(Exercise text Opens)
Thursday, October 15, 2015


Some days I think Peter Pan got it right.

Screw adulthood.  I want to play and not worry about time.  I want to have all my needs taken care of for me and not have to think about employment or taxes or any of that stuff.  Who needs to think about politics and religion and love and feelings?

It seems the difficult stuff was never in the manual.  Parents would offer vague warnings about savoring our youth and enjoying simplicity without directly stating what about adulthood sucked so much.  All we saw was a life free from stupid rules and chores and stuff.  So many of us were not schooled on the responsibility adulthood carries.  We were told bits and pieces, educated in math and science and history, but we weren't prepared for this life of bill payment and maintenance.  We were told that we were special, that we had something to offer the world.  Who would have thought they were merely referring to our time?

It was a conversation I had briefly with my sister-in-law on her birthday earlier this week.  Adulthood carries the responsibility of time management, of child rearing, of management of emotions, of deferring happiness for the sake of the bigger picture.  If I had that information at 8 or 9 years old, it would have been a one-way ticket to Neverland.  I'd have taken my chances with the Pirates.  We do grow up though.  It's not a process we can opt out of.  We do what we have to to accomplish what we want to.  Dreams are tailored to fit the reality of the the world around us, the world we wish to change.

If we're lucky, we are either born with or developing the skills we need to affect that change.


I never thought I'd live in a world where the Mets, Cubs, and Blue Jays are in the running for a World Series at the same time.  Meanwhile, my beloved Yankees are watching from home.  I'm not okay with this.

My grandmother's 96th birthday just passes.  Am I wrong to hope she can double it?

Tuesday, October 6, 2015

Progress Report

Hello all...

I write you a few days after my birthday, largely because I'm happy to have survived it.  Tequila is no one's friend.

Anyway, just a heads-up to anyone interested in what I'm doing these days and what I've been up to:

I'm finishing up the first draft of my 2011 NaNoWriMo project that I was supposed to have finished last winter.  Life happens.  But it is close to done, I promise, and I want to start looking for beta readers soon.  I've learned a lot about my writing style through this project, chief above all is that NaNoWriMo is cool, but not for me.  Super-compressed writing time  works directly against my schedule.  Also, Writer's block can strike at any time.
(Exercise text Closes)
(Dataset extract Opens)
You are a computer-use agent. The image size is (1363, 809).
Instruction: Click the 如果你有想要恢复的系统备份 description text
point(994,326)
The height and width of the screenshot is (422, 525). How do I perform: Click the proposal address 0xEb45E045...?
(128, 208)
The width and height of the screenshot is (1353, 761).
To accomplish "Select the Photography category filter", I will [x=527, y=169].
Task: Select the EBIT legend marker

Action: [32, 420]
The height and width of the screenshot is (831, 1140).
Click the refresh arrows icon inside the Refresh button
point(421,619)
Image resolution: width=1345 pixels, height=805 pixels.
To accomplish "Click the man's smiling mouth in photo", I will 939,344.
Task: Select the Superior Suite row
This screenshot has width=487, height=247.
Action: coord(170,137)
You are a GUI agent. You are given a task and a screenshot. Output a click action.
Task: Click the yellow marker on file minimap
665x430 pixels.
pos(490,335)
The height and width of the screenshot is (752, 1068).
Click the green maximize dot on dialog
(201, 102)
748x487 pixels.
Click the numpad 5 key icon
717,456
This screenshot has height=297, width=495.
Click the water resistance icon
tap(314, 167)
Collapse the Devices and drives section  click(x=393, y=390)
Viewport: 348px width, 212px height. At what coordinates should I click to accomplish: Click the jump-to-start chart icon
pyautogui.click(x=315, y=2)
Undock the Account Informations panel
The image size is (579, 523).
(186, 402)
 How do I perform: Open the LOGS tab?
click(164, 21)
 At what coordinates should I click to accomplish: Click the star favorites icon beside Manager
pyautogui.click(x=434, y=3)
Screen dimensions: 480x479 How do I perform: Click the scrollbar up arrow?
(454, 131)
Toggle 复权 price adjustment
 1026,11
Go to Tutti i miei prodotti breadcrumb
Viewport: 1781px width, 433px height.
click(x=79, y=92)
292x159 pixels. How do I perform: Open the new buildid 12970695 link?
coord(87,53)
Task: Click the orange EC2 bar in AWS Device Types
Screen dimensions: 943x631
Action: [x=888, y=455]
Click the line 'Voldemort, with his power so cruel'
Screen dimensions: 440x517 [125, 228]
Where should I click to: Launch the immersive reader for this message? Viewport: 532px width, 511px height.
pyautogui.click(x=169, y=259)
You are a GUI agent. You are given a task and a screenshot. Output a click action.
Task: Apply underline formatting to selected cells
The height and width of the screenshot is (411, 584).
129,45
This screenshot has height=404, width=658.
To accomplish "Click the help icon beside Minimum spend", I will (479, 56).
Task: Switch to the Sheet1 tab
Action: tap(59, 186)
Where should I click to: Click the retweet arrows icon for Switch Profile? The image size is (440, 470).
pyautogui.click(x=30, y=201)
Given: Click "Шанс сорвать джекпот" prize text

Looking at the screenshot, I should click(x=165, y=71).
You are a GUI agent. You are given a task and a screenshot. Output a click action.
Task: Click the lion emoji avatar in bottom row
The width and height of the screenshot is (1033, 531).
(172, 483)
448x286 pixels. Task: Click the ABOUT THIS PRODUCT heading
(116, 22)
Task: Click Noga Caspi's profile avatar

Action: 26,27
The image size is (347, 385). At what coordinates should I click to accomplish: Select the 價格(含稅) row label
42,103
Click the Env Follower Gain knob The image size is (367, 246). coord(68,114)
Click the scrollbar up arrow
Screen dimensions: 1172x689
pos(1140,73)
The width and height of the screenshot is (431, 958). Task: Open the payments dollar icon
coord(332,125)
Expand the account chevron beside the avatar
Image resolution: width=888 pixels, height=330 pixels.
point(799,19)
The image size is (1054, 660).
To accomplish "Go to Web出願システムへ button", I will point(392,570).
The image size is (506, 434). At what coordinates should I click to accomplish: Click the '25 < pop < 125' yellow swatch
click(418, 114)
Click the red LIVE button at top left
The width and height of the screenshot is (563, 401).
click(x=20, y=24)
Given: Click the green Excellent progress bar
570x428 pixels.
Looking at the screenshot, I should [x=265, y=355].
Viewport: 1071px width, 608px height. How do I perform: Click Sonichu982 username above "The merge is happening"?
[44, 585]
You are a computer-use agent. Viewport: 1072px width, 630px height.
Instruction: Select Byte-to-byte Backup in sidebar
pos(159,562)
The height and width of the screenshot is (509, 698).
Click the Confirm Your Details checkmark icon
(Dataset extract Closes)
**What you will do**.
(a) In the blog text above, which baseball team does the writer call "my beloved" team?
(b) Decide whether each statement agrees with the blog text, answering yes or no and quoting the words of the text that settle it.
(i) The writer talked about adulthood with a sister-in-law on her birthday.
(ii) The writer finds that NaNoWriMo suits their way of writing.
(iii) The first draft of the 2011 NaNoWriMo project was completed last winter.

**Answers to each task**.
(a) The Yankees.

(b)
(i) Yes: "It was a conversation I had briefly with my sister-in-law on her birthday earlier this week."
(ii) No: "NaNoWriMo is cool, but not for me."
(iii) No: "I'm finishing up the first draft of my 2011 NaNoWriMo project that I was supposed to have finished last winter."